* **REQUIREMENTS**
1/ In the transcript about Trajan, how many offices and storefronts did the Markets have?
2/ Retype the transcript about Trajan from "Dr. Zucker: [0:27]" to "the adjacent market.".

* **SELECTED EXTRACT**
------------------------------

Dr. Beth Harris: [0:08] Well, certainly one of the most popular.
Dr. Zucker: [0:10] And one of the most successful in a military sense, was the Emperor Trajan. He built not only the largest imperial forum in Rome’s history.
Dr. Harris: [0:19] That is the biggest, most magnificent public space. In addition to temples and libraries, he also built a vast public bathhouse.
Dr. Zucker: [0:27] He also built the Markets. This was, in essence — what we would recognize in the modern world — a huge shopping complex, a kind of mall, with more than 150 offices and storefronts.
Dr. Harris: [0:38] As emperor, you could choose to build public buildings. You could build private dwellings, palaces for yourself. You could build a combination of both.
[0:46] Not long before Trajan, the Emperor Nero had appropriated vast amounts of land that belonged to the Roman people to build his palace, the Domus Aurea. The emperors that came immediately after him for the most part decided to build instead projects for the Roman public.
Dr. Zucker: [1:03] The Flavians, for example, built the amphitheater that we call the Colosseum. Trajan continues that tradition by building this massive public project, both the forum and the adjacent market.

------------------------------

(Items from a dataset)
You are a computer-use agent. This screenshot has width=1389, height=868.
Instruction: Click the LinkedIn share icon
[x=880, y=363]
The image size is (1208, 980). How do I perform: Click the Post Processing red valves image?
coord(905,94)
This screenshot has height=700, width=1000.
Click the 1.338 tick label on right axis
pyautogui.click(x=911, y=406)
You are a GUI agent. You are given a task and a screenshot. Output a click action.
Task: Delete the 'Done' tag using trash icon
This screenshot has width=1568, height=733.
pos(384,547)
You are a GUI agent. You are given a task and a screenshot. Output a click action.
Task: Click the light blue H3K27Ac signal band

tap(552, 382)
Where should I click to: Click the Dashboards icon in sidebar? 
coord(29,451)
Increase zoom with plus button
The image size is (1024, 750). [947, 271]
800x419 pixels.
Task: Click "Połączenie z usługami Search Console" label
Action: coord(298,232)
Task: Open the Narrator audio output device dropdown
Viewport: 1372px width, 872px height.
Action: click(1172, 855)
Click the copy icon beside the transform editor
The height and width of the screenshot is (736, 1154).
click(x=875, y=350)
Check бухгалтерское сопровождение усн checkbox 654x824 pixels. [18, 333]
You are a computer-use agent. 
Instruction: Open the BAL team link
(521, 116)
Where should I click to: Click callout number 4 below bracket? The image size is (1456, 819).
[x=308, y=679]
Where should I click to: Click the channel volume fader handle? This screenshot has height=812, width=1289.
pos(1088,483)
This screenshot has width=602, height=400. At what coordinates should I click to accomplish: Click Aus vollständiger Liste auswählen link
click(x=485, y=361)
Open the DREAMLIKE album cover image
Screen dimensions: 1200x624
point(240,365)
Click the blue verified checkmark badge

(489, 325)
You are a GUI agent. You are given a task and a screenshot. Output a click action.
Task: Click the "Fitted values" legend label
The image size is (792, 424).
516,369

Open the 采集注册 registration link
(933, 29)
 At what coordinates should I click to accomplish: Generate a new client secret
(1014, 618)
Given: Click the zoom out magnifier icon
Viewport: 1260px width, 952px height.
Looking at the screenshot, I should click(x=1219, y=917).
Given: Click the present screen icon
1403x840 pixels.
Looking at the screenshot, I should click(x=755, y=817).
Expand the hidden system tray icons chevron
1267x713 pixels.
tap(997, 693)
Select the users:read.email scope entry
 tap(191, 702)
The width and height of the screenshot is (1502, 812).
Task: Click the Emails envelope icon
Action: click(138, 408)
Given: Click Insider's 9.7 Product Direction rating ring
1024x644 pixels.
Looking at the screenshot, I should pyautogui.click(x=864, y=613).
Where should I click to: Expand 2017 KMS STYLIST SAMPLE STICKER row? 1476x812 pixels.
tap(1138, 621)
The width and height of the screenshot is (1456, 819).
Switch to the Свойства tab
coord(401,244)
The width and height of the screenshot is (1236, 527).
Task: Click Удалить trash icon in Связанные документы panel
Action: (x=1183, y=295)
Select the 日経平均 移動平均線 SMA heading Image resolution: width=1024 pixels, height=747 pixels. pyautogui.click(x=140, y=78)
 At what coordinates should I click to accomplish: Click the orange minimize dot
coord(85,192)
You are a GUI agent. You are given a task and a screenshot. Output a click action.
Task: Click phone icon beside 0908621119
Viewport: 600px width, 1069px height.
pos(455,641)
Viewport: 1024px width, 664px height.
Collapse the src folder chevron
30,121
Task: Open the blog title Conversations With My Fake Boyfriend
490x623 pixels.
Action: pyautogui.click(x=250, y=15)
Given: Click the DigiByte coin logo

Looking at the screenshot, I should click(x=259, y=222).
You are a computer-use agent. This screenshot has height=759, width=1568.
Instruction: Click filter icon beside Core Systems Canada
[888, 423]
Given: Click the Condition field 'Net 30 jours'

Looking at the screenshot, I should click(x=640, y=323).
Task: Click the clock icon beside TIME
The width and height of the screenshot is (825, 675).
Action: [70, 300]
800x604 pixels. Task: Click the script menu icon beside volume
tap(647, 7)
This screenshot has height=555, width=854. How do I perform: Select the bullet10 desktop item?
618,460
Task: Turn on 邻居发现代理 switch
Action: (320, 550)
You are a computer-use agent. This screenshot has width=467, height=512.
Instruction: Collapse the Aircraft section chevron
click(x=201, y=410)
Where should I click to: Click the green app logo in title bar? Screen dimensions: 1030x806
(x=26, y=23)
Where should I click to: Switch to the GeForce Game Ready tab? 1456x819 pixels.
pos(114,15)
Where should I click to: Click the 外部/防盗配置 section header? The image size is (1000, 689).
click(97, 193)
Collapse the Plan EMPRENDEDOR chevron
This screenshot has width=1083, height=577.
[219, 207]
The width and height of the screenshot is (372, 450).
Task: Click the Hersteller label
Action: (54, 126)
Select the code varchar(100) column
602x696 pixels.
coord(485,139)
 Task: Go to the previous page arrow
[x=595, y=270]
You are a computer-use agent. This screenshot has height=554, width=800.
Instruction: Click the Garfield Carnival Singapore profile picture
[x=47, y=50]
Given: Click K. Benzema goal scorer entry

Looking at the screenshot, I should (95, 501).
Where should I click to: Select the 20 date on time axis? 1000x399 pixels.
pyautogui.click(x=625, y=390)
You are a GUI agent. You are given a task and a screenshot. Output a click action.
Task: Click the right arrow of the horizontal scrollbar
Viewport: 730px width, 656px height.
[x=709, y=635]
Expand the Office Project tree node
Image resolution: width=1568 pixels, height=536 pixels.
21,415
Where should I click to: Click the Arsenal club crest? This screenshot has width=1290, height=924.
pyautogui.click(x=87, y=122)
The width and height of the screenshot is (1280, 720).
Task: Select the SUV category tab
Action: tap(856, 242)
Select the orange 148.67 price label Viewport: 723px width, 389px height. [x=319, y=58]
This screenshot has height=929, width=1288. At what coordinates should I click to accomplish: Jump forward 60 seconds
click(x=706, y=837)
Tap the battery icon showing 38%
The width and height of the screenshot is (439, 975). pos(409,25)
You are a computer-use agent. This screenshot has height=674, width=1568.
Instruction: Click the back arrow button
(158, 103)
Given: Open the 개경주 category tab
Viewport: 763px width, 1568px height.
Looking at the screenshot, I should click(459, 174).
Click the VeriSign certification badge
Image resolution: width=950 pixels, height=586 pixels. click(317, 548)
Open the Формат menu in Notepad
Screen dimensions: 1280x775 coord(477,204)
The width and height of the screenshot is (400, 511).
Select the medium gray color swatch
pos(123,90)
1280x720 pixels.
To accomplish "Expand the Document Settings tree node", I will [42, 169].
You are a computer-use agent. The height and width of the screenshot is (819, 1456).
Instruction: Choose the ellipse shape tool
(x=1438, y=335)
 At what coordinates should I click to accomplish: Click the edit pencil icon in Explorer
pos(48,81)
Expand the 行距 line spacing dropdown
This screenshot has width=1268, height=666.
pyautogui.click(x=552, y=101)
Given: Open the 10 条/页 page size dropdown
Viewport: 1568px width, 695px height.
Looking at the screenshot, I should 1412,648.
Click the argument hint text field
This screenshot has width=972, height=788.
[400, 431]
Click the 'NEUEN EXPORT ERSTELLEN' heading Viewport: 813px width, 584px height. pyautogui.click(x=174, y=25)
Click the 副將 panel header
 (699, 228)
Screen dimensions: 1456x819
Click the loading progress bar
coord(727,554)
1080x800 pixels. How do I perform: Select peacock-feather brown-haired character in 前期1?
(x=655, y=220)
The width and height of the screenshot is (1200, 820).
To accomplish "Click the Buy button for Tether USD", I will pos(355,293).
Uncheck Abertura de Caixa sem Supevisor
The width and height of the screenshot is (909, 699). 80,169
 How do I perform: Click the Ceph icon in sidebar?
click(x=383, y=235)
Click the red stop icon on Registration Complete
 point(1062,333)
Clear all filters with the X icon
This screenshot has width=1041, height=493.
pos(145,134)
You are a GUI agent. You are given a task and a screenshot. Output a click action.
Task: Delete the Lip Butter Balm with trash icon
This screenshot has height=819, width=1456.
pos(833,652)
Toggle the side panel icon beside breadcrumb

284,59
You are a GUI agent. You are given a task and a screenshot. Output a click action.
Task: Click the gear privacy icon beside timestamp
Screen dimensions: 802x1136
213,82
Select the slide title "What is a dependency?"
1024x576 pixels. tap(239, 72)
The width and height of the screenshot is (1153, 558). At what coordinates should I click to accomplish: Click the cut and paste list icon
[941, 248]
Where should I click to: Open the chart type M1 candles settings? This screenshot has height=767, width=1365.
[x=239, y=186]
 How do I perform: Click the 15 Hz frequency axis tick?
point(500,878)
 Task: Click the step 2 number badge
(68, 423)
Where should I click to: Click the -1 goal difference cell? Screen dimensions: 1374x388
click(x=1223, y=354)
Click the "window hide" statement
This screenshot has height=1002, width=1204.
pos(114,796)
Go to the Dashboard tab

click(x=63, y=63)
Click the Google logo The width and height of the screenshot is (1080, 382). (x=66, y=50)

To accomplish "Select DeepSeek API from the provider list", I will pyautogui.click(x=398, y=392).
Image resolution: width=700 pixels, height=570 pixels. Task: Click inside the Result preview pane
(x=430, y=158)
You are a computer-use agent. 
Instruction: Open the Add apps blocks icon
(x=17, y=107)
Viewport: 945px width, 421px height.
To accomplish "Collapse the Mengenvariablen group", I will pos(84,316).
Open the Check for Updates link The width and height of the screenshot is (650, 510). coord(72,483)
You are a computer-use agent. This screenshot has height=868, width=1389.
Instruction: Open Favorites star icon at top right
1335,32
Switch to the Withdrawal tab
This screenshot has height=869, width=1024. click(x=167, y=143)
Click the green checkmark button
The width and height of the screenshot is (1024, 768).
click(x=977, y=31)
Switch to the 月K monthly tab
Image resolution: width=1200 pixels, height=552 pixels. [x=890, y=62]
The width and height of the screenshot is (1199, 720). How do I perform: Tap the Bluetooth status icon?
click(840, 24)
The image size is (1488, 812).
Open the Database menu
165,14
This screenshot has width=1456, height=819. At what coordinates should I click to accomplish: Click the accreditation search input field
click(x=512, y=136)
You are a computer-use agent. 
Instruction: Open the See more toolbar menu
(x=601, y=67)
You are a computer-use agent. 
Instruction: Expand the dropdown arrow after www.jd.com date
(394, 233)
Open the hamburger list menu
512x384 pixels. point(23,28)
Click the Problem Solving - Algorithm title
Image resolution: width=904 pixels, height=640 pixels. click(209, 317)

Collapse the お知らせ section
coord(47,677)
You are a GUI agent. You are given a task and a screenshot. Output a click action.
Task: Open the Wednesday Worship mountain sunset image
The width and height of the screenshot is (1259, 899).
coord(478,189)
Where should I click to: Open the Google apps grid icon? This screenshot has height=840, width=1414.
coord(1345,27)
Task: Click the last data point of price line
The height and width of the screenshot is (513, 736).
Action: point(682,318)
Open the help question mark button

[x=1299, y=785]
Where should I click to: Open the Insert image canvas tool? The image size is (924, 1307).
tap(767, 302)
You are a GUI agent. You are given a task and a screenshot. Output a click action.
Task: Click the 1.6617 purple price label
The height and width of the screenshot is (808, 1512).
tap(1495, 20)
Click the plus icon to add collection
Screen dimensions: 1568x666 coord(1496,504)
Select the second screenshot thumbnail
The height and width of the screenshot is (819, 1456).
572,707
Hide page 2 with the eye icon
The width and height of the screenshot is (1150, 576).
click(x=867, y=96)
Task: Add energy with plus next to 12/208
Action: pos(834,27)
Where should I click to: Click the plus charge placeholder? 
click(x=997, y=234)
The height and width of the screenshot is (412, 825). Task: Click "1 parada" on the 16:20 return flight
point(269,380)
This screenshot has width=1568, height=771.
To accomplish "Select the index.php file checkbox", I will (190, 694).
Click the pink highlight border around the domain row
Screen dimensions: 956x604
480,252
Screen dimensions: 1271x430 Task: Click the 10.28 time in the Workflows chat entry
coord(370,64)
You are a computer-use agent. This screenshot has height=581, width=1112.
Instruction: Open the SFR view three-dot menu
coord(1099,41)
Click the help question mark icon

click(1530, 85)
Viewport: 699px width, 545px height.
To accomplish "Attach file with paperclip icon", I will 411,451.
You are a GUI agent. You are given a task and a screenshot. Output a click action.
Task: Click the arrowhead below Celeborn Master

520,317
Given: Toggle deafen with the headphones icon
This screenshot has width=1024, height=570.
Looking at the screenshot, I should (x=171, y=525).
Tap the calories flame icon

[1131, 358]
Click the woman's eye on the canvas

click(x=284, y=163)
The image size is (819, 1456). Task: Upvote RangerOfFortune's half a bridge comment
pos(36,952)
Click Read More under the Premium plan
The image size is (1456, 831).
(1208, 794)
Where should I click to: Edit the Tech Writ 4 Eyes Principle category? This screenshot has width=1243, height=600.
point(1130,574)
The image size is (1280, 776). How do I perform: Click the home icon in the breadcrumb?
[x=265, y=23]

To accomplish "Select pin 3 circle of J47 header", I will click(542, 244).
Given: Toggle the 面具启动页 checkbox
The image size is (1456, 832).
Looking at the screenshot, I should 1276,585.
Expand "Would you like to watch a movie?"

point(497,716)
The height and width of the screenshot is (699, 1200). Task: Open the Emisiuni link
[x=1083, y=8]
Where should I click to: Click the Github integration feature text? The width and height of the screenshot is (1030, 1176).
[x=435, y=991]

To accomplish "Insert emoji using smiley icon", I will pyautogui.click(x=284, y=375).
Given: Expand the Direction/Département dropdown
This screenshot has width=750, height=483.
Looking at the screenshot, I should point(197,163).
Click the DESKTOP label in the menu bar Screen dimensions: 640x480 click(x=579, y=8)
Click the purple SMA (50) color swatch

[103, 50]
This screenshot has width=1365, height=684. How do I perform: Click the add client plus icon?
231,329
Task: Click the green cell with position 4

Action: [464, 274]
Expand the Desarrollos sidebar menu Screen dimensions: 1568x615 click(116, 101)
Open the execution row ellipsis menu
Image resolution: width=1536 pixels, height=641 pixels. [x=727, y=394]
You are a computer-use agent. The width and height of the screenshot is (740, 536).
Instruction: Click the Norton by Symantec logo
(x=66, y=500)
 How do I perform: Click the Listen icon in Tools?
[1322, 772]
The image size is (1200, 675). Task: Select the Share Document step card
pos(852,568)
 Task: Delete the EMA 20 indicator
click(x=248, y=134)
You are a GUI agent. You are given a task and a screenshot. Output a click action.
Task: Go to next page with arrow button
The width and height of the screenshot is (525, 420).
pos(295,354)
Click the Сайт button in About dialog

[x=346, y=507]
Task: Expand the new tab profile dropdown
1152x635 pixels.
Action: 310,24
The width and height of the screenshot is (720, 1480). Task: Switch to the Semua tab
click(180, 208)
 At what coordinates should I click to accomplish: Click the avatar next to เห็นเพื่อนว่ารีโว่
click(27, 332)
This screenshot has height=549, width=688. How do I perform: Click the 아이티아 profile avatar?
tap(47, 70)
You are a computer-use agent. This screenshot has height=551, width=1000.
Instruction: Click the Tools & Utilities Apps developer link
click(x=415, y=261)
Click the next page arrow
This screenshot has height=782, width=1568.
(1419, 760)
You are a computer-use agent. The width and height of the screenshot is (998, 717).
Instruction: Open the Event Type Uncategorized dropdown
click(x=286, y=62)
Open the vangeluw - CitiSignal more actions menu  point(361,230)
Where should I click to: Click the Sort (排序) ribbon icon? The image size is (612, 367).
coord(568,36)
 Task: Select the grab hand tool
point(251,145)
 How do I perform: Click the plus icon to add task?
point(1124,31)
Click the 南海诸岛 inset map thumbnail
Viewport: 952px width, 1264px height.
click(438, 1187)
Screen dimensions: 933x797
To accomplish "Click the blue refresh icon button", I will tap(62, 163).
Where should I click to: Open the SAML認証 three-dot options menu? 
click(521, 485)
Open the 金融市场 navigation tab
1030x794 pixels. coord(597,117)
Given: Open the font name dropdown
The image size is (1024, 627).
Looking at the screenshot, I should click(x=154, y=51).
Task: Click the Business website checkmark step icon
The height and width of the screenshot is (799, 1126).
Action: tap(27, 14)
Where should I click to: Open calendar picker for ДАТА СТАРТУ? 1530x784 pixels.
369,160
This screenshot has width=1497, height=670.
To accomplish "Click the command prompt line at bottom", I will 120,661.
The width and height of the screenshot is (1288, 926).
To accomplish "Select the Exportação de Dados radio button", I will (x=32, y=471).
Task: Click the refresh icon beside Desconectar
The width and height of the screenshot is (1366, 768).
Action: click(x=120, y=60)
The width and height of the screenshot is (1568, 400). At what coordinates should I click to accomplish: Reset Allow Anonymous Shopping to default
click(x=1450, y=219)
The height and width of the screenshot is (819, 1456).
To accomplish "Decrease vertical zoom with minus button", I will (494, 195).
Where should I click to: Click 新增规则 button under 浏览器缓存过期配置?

------------------------------

* **RESULTS FOR EACH TASK**
1/ More than 150.

2/
Dr. Zucker: [0:27] He also built the Markets. This was, in essence — what we would recognize in the modern world — a huge shopping complex, a kind of mall, with more than 150 offices and storefronts.
Dr. Harris: [0:38] As emperor, you could choose to build public buildings. You could build private dwellings, palaces for yourself. You could build a combination of both.
[0:46] Not long before Trajan, the Emperor Nero had appropriated vast amounts of land that belonged to the Roman people to build his palace, the Domus Aurea. The emperors that came immediately after him for the most part decided to build instead projects for the Roman public.
Dr. Zucker: [1:03] The Flavians, for example, built the amphitheater that we call the Colosseum. Trajan continues that tradition by building this massive public project, both the forum and the adjacent market.